Светлана Алексиевич - Последние свидетели. Соло для детского голоса
Скоро деревню сожгли. Людей всех тоже. И нашу новую тетю. А мы остались жить, потому что рано утром ушли за ягодами… Сидели на горке и смотрели на огонь… Уже все понимали… Не знали: куда нам идти? Как найти еще одну тетю? Только эту полюбили. Мы даже говорили между собой, что будем называть нашу новую тетю мамой. Такая она хорошая, она всегда целовала нас на ночь.
Нас подобрали партизаны. Из партизанского отряда на самолете отправили за линию фронта…
Что у меня осталось с войны? Я не понимаю, что такое чужие люди, потому что мы выросли с братом среди чужих людей. Нас спасли чужие люди. Но какие же они мне чужие? Все люди свои. Я живу с этим чувством…
«Мы целовали им руки…»
Давид Гольдберг – 14 лет.
Сейчас – музыкант.
Мы готовились к празднику…
В этот день намечалось торжественное открытие нашего пионерского лагеря «Талька». Ждали в гости пограничников и утром отправились в лес. За цветами. Выпустили праздничную стенгазету, красиво украсили входную арку. Место было чудесное, погода прекрасная. У нас каникулы! Нас даже не насторожил гул самолетов, который слышали все утро, такие ходили мы счастливые.
Вдруг нас строят на линейку и объявляют, что утром, когда мы спали, Гитлер напал на нашу страну. В моем сознании война связывалась с событиями на Халхин-Голе, это было что-то далекое и кратковременное. Без сомнения, что наша армия непобедимая и несокрушимая, у нас лучшие танки и самолеты. Все это нам говорили в школе. И дома. Мальчики вели себя уверенно, а многие девочки очень плакали, испугались. Тем, кто постарше, поручили ходить по отрядам и успокаивать их, особенно маленьких. Вечером мальчикам, которым уже было четырнадцать-пятнадцать лет, выдали мелкокалиберные винтовки. Здорово! Мы в общем-то загордились. Подтянулись. В лагере было четыре винтовки, по три человека мы стояли и охраняли лагерь. Мне это даже нравилось. Я заходил с этой винтовкой в лес, проверял себя – боюсь или не боюсь? Не хотел оказаться трусом.

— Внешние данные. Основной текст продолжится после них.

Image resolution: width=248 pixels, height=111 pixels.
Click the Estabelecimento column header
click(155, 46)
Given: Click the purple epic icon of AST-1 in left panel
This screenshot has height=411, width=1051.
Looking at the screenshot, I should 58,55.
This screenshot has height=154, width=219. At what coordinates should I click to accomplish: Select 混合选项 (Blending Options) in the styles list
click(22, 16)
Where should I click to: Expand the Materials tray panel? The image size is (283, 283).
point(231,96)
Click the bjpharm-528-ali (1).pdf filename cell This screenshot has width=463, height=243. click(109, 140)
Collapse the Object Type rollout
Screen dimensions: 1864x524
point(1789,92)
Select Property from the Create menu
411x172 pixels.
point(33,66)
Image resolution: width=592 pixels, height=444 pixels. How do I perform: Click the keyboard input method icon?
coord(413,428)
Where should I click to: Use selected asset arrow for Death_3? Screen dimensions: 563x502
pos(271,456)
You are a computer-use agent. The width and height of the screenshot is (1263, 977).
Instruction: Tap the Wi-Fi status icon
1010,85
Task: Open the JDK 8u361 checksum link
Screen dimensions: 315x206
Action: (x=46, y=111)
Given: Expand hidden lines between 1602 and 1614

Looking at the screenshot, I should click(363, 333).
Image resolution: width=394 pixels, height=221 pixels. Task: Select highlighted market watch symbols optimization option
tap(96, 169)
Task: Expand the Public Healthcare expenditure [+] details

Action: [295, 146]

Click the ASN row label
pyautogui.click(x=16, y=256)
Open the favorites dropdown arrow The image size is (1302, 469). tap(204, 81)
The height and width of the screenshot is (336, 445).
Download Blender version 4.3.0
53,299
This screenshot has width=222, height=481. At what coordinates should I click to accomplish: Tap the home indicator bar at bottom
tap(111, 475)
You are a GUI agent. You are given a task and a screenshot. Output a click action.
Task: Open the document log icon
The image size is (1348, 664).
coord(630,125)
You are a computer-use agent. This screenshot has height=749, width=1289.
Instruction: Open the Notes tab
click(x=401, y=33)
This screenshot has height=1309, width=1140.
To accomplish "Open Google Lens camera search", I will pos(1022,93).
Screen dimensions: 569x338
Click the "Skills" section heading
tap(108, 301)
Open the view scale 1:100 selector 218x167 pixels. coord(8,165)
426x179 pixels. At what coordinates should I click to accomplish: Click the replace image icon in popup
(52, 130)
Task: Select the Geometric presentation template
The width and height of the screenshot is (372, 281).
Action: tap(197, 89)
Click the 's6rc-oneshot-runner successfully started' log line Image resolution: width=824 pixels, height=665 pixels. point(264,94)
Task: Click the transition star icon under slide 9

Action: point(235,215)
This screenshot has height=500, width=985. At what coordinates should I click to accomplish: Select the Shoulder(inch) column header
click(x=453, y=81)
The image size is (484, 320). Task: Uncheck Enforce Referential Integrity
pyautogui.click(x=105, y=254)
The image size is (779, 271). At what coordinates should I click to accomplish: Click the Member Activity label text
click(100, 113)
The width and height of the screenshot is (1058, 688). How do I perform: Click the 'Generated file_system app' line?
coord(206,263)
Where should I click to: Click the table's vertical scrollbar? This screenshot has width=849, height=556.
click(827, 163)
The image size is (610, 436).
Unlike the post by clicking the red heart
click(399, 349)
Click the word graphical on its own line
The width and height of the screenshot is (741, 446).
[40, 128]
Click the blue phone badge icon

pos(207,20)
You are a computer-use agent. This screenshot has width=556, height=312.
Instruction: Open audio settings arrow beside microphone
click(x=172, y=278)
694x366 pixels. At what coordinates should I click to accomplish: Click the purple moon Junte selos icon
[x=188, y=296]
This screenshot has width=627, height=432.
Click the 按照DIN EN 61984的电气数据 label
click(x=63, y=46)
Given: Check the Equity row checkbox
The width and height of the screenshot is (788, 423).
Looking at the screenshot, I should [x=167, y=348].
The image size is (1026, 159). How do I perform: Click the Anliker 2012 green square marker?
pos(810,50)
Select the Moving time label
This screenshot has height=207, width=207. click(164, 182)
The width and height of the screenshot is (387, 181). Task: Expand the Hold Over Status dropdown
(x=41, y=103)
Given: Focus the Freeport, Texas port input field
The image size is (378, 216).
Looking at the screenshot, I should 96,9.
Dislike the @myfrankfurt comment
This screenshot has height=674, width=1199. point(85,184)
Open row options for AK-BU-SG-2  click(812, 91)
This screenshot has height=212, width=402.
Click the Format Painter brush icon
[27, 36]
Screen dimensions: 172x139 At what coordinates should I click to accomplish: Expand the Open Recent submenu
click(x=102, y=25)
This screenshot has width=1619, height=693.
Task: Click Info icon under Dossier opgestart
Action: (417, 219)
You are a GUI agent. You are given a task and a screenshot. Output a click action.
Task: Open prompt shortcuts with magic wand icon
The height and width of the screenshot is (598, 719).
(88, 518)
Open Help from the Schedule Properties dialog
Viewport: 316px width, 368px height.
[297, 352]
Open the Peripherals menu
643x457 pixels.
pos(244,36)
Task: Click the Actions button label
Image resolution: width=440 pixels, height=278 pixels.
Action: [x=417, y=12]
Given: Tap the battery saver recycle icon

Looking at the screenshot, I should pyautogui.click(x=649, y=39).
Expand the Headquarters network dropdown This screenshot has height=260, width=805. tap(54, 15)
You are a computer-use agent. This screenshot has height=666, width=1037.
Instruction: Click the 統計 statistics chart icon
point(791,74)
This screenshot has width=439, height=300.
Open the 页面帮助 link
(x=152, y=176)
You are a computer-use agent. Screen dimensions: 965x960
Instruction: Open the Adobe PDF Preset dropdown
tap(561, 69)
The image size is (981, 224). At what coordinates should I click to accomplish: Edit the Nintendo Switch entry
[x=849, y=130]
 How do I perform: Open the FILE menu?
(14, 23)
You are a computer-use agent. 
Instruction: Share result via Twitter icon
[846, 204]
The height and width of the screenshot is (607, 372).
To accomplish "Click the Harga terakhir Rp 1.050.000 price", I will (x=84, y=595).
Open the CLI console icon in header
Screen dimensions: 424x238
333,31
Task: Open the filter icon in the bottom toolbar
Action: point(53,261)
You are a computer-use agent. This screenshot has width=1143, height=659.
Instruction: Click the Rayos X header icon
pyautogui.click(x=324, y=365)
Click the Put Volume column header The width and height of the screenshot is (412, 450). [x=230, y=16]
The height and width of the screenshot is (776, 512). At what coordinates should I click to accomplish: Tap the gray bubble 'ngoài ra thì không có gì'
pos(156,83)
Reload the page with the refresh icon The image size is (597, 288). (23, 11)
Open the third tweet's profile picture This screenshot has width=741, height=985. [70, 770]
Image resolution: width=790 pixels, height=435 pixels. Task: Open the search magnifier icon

Несколько дней ждали, что за нами приедут. Не дождались никого и сами пошли на станцию Пуховичи. На станции сидели долго. Дежурный сказал, что из Минска ничего больше не прибудет, связь прервана. Вдруг бежит кто-то из детей и кричит, что идет тяжелый, тяжелый состав. Мы стали на рельсы… Сначала махали руками, а потом сняли галстуки… И махали красными галстуками, чтобы остановить поезд. Машинист увидел нас и стал показывать руками в отчаянии, что остановить поезд он не может, если станет, потом не сдвинется. «Если можете, бросайте детей на платформы!» – кричал он. На платформах сидели люди, и они нам тоже кричали: «Спасайте детей! Спасайте детей!»
Мы стали бросать к ним маленьких. Поезд только чуть медленнее поехал. Открылись вагоны, оттуда тянули руки раненые, подхватывали малышей. И всех до единого погрузили в этот поезд. Это был последний состав из Минска…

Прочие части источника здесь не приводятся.